I'm trying to create an array of regexp matches in context. What I have below clearly doesn't work as the special variables are only initialized to the first match. I've tried using a while loop but I keep getting stuck in infinite loops. What's the best way of doing this?

foreach my $line (@lines) { foreach ( lc ($line) =~ /\b $token \b/g ) { $before_string = $`; $after_string = $'; if ( length $before_string > 55 ) { $before_string = substr( $before_string, -55 ); } if ( length $after_string > 55 ) { $after_string = substr( $after_string, 0, 55 ); } push @contexts, [$before_string, $token, $after_string]; } }

Thanks!

UPDATE: Thank you all! I Have learned a lot!

Comment on Special Variables and Multiple Regexp Matching
Download Code
Re: Special Variables and Multiple Regexp Matching
by LanX (Abbot) on Nov 18, 2013 at 00:30 UTC
    I'm not sure what your goal is...

    We have to guess how '$token' and '$line' look like, and I have no idea why the (undemonstrated) while loop should not terminate.

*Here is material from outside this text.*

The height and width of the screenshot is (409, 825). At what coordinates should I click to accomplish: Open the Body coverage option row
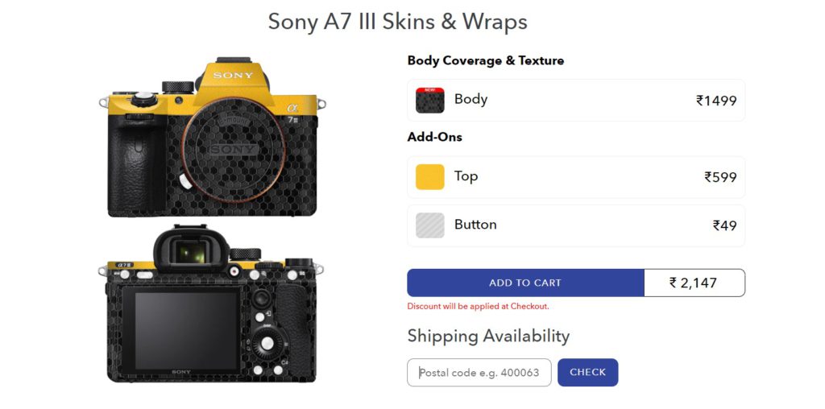[x=576, y=101]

    (see How (Not) To Ask A Question and How do I post a question effectively?)

    But pos will tell you where the last match paused, the rest should be easily calculated with 'length($token)' (IF token is just a simple string)

    DB<127> $str= "a b " x 4 => "a b a b a b a b " DB<128> $token="a" => "a" DB<129> print pos($str),": $1\n" while $str =~ /($token)/g 1: a 7: a 13: a 19: a

    update

    ) well except the fact that lc always creates a new string which resets the search-position. Simply lowercase once '$line' before you loop!

    Cheers Rolf

    ( addicted to the Perl Programming Language)

Re: Special Variables and Multiple Regexp Matching
by GrandFather (Cardinal) on Nov 18, 2013 at 00:39 UTC

    As a general thing providing a focused working stand alone sample script illustrating the problem will get you better answers. Consider:

    use strict; use warnings; my @lines = split /\n/, <<LINES; token token token taken token tiki LINES chomp @lines; for my $line (@lines) { print "$line:\n"; while ($line =~ /token/gi) { print " >$`|$'<\n"; } }

    Prints:

    token token token: >| token token< >token | token< >token token |< taken token tiki: >taken | tiki<

    while (lc($line) =~ /token/g) { loops until killed because each time through the loop lc($line) is re-evaluated so the regular expression restarts, so don't do that. So long as $line isn't changed the /g makes the regular expression carry on from where it left off last time through the loop, which is what you want.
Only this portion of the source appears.